- ENTRIES SHOWN
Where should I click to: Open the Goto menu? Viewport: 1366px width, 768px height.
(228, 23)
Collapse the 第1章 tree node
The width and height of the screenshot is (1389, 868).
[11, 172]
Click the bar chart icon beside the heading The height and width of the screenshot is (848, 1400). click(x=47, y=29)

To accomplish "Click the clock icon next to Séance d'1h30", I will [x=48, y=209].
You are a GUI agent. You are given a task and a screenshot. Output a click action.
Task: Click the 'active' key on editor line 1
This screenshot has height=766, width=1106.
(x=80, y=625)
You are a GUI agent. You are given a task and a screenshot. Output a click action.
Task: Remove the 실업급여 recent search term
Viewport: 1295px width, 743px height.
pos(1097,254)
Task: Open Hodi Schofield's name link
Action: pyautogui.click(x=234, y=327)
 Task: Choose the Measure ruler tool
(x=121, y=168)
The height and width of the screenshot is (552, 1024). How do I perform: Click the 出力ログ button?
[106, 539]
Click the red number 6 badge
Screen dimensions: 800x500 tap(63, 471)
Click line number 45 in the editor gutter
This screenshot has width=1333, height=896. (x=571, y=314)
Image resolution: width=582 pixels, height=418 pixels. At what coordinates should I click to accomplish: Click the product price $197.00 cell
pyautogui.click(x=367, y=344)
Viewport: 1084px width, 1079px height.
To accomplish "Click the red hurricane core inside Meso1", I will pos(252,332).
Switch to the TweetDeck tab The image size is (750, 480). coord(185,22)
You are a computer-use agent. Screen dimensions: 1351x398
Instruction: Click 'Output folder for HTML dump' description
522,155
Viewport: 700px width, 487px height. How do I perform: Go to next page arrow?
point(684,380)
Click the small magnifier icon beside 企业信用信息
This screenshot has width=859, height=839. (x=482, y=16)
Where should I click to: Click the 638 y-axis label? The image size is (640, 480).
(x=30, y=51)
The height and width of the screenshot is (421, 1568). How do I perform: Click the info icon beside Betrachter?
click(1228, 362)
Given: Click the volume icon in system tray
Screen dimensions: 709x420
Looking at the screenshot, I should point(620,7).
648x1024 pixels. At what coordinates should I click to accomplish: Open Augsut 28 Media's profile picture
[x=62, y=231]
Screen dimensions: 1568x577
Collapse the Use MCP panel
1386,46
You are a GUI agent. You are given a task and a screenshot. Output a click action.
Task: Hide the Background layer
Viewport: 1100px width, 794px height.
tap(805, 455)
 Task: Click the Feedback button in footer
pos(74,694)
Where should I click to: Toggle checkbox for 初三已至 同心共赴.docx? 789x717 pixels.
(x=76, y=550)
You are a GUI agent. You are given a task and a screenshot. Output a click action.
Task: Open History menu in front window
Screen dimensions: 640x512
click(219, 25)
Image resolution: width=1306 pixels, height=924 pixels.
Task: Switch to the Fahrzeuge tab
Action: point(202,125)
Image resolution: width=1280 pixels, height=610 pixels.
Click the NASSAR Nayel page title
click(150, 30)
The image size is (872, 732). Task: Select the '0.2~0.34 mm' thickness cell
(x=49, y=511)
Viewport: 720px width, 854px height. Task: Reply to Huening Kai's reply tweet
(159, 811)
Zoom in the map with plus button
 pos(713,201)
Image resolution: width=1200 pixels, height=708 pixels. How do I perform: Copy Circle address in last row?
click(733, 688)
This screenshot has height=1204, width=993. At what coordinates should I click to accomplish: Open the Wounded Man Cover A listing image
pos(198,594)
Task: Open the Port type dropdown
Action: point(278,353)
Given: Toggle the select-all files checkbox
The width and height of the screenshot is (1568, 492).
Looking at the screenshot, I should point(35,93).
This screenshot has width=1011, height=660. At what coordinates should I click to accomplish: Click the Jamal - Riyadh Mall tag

- PROBLEM DETAILS
Word for word, give back all of the records.

- ANSWER FOR THIS EXERCISE
Where should I click to: Open the Goto menu? Viewport: 1366px width, 768px height.
(228, 23)
Collapse the 第1章 tree node
The width and height of the screenshot is (1389, 868).
[11, 172]
Click the bar chart icon beside the heading The height and width of the screenshot is (848, 1400). click(x=47, y=29)

To accomplish "Click the clock icon next to Séance d'1h30", I will [x=48, y=209].
You are a GUI agent. You are given a task and a screenshot. Output a click action.
Task: Click the 'active' key on editor line 1
This screenshot has height=766, width=1106.
(x=80, y=625)
You are a GUI agent. You are given a task and a screenshot. Output a click action.
Task: Remove the 실업급여 recent search term
Viewport: 1295px width, 743px height.
pos(1097,254)
Task: Open Hodi Schofield's name link
Action: pyautogui.click(x=234, y=327)
 Task: Choose the Measure ruler tool
(x=121, y=168)
The height and width of the screenshot is (552, 1024). How do I perform: Click the 出力ログ button?
[106, 539]
Click the red number 6 badge
Screen dimensions: 800x500 tap(63, 471)
Click line number 45 in the editor gutter
This screenshot has width=1333, height=896. (x=571, y=314)
Image resolution: width=582 pixels, height=418 pixels. At what coordinates should I click to accomplish: Click the product price $197.00 cell
pyautogui.click(x=367, y=344)
Viewport: 1084px width, 1079px height.
To accomplish "Click the red hurricane core inside Meso1", I will pos(252,332).
Switch to the TweetDeck tab The image size is (750, 480). coord(185,22)
You are a computer-use agent. Screen dimensions: 1351x398
Instruction: Click 'Output folder for HTML dump' description
522,155
Viewport: 700px width, 487px height. How do I perform: Go to next page arrow?
point(684,380)
Click the small magnifier icon beside 企业信用信息
This screenshot has width=859, height=839. (x=482, y=16)
Where should I click to: Click the 638 y-axis label? The image size is (640, 480).
(x=30, y=51)
The height and width of the screenshot is (421, 1568). How do I perform: Click the info icon beside Betrachter?
click(1228, 362)
Given: Click the volume icon in system tray
Screen dimensions: 709x420
Looking at the screenshot, I should point(620,7).
648x1024 pixels. At what coordinates should I click to accomplish: Open Augsut 28 Media's profile picture
[x=62, y=231]
Screen dimensions: 1568x577
Collapse the Use MCP panel
1386,46
You are a GUI agent. You are given a task and a screenshot. Output a click action.
Task: Hide the Background layer
Viewport: 1100px width, 794px height.
tap(805, 455)
 Task: Click the Feedback button in footer
pos(74,694)
Where should I click to: Toggle checkbox for 初三已至 同心共赴.docx? 789x717 pixels.
(x=76, y=550)
You are a GUI agent. You are given a task and a screenshot. Output a click action.
Task: Open History menu in front window
Screen dimensions: 640x512
click(219, 25)
Image resolution: width=1306 pixels, height=924 pixels.
Task: Switch to the Fahrzeuge tab
Action: point(202,125)
Image resolution: width=1280 pixels, height=610 pixels.
Click the NASSAR Nayel page title
click(150, 30)
The image size is (872, 732). Task: Select the '0.2~0.34 mm' thickness cell
(x=49, y=511)
Viewport: 720px width, 854px height. Task: Reply to Huening Kai's reply tweet
(159, 811)
Zoom in the map with plus button
 pos(713,201)
Image resolution: width=1200 pixels, height=708 pixels. How do I perform: Copy Circle address in last row?
click(733, 688)
This screenshot has height=1204, width=993. At what coordinates should I click to accomplish: Open the Wounded Man Cover A listing image
pos(198,594)
Task: Open the Port type dropdown
Action: point(278,353)
Given: Toggle the select-all files checkbox
The width and height of the screenshot is (1568, 492).
Looking at the screenshot, I should point(35,93).
This screenshot has width=1011, height=660. At what coordinates should I click to accomplish: Click the Jamal - Riyadh Mall tag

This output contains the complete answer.